Data provided

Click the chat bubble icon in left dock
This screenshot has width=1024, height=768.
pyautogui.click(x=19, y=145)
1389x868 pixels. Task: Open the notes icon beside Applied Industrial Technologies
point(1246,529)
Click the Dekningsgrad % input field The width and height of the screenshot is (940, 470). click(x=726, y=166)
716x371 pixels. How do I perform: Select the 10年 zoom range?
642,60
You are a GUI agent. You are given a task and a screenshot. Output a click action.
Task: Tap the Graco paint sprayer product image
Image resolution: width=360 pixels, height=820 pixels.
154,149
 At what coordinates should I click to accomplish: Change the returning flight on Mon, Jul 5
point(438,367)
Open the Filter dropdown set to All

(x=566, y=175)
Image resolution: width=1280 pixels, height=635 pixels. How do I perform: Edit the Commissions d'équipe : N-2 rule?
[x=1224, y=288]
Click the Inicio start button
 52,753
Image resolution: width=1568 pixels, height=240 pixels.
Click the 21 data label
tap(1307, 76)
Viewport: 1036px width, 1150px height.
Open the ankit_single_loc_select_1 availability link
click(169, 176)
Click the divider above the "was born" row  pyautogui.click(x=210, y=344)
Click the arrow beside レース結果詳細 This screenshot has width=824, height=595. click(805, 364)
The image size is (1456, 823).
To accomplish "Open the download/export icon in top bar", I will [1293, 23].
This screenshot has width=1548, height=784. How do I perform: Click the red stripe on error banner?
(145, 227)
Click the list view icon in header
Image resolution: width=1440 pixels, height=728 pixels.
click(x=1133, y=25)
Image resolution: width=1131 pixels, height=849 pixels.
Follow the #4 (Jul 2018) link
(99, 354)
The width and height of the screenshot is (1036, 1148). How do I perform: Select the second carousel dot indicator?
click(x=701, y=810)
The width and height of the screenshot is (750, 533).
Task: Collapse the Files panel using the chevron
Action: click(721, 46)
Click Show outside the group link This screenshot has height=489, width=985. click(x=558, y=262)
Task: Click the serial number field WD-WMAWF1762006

Problem details
Look over the records above and copy each line that includes the string "field".

Solution for this task
Click the Dekningsgrad % input field The width and height of the screenshot is (940, 470). click(x=726, y=166)
Task: Click the serial number field WD-WMAWF1762006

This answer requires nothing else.